To understand how AI works, it will help to define our terms. The following terms are commonly associated with generative AI. All definitions are provided by Merriam Webster Online.
A procedure for solving a mathematical problem in a finite number of steps that frequently involves repetition of an operation. Broadly : a step-by-step procedure for solving a problem or accomplishing some end.
Artificial intelligence that is capable of generating new content (such as images or text) in response to a submitted prompt (such as a query) by learning from a large reference database of examples.
In computing : a plausible but false or misleading response generated by an artificial intelligence algorithm.
A language model that utilizes deep methods on an extremely large data set as a basis for predicting and constructing natural-sounding text.
A computational method that is a subfield of artificial intelligence and that enables a computer to learn to perform tasks by analyzing a large dataset without being explicitly programmed.
A computer architecture in which a number of processors are interconnected in a manner suggestive of the connections between neurons in a human brain and which is able to learn by a process of trial and error.
The craft of creating specific instructions or questions to get the desired output from generative AI chatbot.
Generative AI is a specific type of artificial intelligence that can generate new content such as text, images, or code in response to human generated prompts or questions. The type of generative AI that has received the most attention are LLMs or large language models. (e.g. ChatGPT) These models are setup through neural networks--a multi-layered computer architecture that is modeled after the human brain, and which can learn through trial and error by recognizing predictive patterns in large sets of data, also known as deep learning.
Generative AI models are fed sets of human generated content and can then respond to prompts by predicting what comes next based on the patterns it sees in the large data sets. It cannot apply critical thinking to eliminate inaccurate data or understand why something is outside of common sense. In order to get quality responses from a generative AI model, it needs to have both large, accurate, and useful datasets as well as well-crafted prompts.
Because it is designed to generate new content--create content that follows the pre-existing pattern--it can make up facts that feel true, but are actually false. These are called hallucinations. Since we can't guarantee that the information we get from generative AI is factually correct, we should always fact check AI claims using reliable sources like those found in the Oakton Library Databases.
Hallucinations are not the only problems with AI. There are also problems with biases in the datasets, copyright infringement, impact on labor, environmental concerns, and web security. This guide will discuss these issues more in depth on the AI Ethics page.
As lay participants, we have two possible points of interaction with LLMs. First, part of the data they feed off of is the information we put into the web. So, when you post content into various forms of social media, or when you submit your essays to be corrected by generative AI, you are feeding content to LLMs; and when you input prompts to AI chatbots, you receive the output of those prompts.

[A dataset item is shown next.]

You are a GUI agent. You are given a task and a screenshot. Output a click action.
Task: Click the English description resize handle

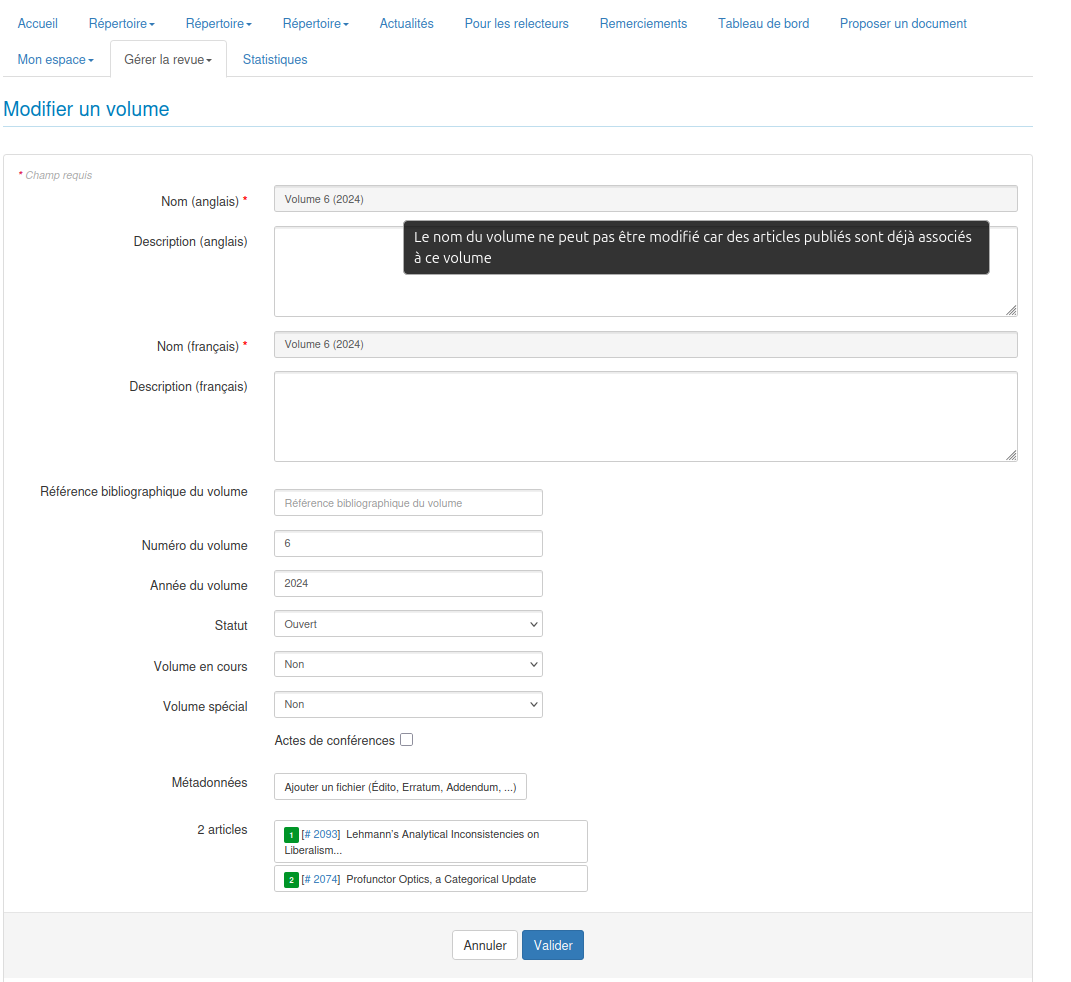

Determining how useful LLMs' output is to research is a multi-step process. If you use AI for information you should:
When you search Oakton Library databases for articles and sort through the results for relevant information, you critically engage with texts, learning how to recognize quality resources, and practice analyzing the writing of others for readability and usefulness. You not only gain information about the topic you are researching, but you learn how to become a researcher and are exposed to good writing.

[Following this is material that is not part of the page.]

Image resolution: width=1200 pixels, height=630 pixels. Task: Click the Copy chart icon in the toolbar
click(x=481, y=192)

When you surrender this aspect of your writing process to generative AI, you don't learn the full breadth of what sources exist, only what sources the AI tool guesses are the predictive response to your prompt. AI is not carefully weighing your options, it is predicting likely patterns. Additionally, it is only ever giving you the resources that are in its datasets. It is less like Wikipedia than it is like a Google Search. You would not use a Google Search results list as the foundation of your research paper, you would follow the results to proper sources, noting which were reliable, and accurate.
When you write a research paper, you learn how to structure persuasive arguments, how to use evidence to support your main points, and work out in real time what you think about a given issue. Your unique phrasing and viewpoint are like your signature. When read by your professor, your voice comes through in your writing.
Just as basic math skills are the foundation for more advanced math, these basic writing skills are the foundation for more advanced writing. You will need these skills not just for college, but beyond. If you have AI write your essays, discussion posts, or papers, you lose the chance to become a more skilled and effective communicator. When you ask it to smooth your language of the writing you've already done, you submerge your voice in favor of the most predictable phrasing.
LLMs are useful whenever processing big datasets and predicting patterns is needed. In specific situations, like cancer diagnosis, recognizing patterns can help lead to early detection and even offer treatment suggestions. In this case, the data the LLM uses is highly accurate and specific and the prompts are specifically directed by experts for a targeted application.
Another application for predicting patterns is in assistive speech technology. Realtime communication assistance for individuals with speech limitations, or in generating more accurate captions is a positive application for these forms of generative AI; so is generating ALT text for online images for readers with vision impairment, and providing executive function support for many learners with disabilities.
These are just a couple examples of what is possible using this technology when its functions are smartly harnessed.